» **DIRECTIONS**
Every entry below is to be returned unchanged. Images are not part of the copy.

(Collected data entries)
[Start of Attachment]
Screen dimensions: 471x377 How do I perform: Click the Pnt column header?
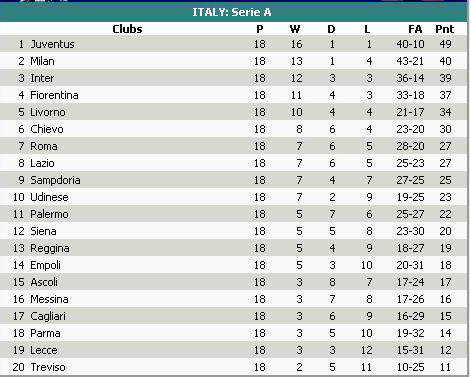445,29
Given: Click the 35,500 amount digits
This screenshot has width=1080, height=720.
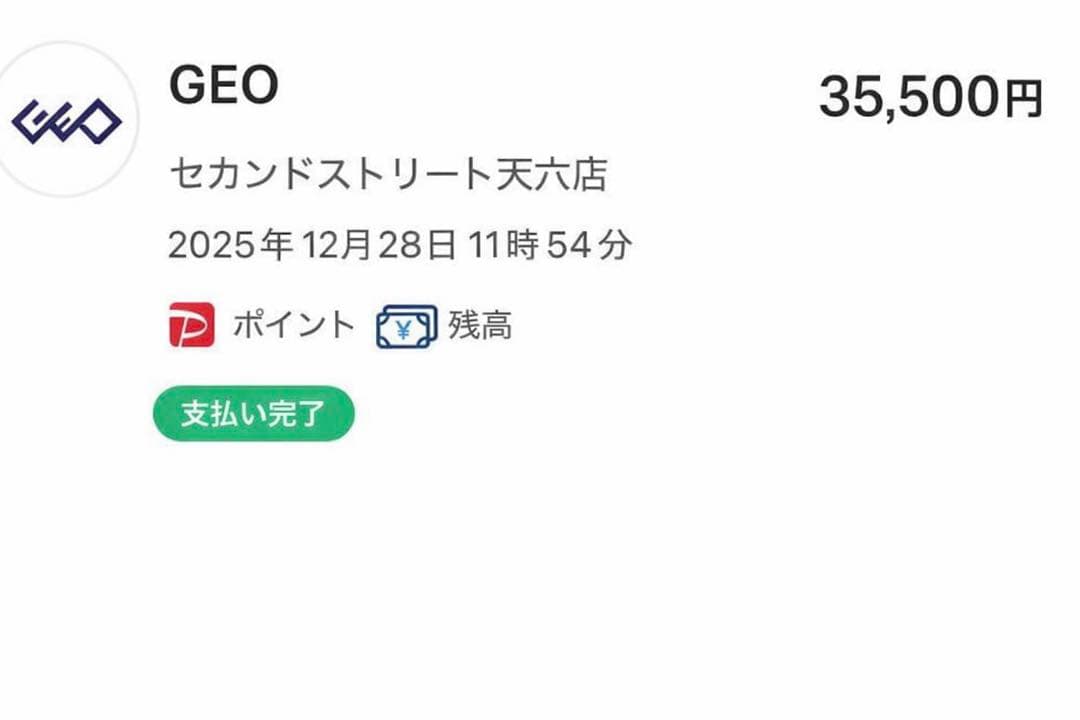Looking at the screenshot, I should (x=908, y=98).
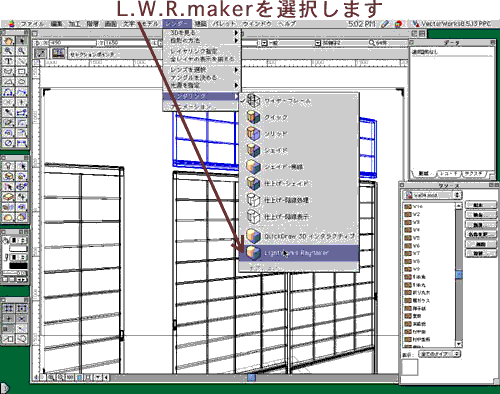Click the resource list scrollbar thumb
The image size is (500, 394).
(459, 274)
[End of Attachment]
» **THE ANSWER**
Screen dimensions: 471x377 How do I perform: Click the Pnt column header?
445,29
Given: Click the 35,500 amount digits
This screenshot has width=1080, height=720.
Looking at the screenshot, I should (x=908, y=98).
Click the resource list scrollbar thumb
The image size is (500, 394).
(459, 274)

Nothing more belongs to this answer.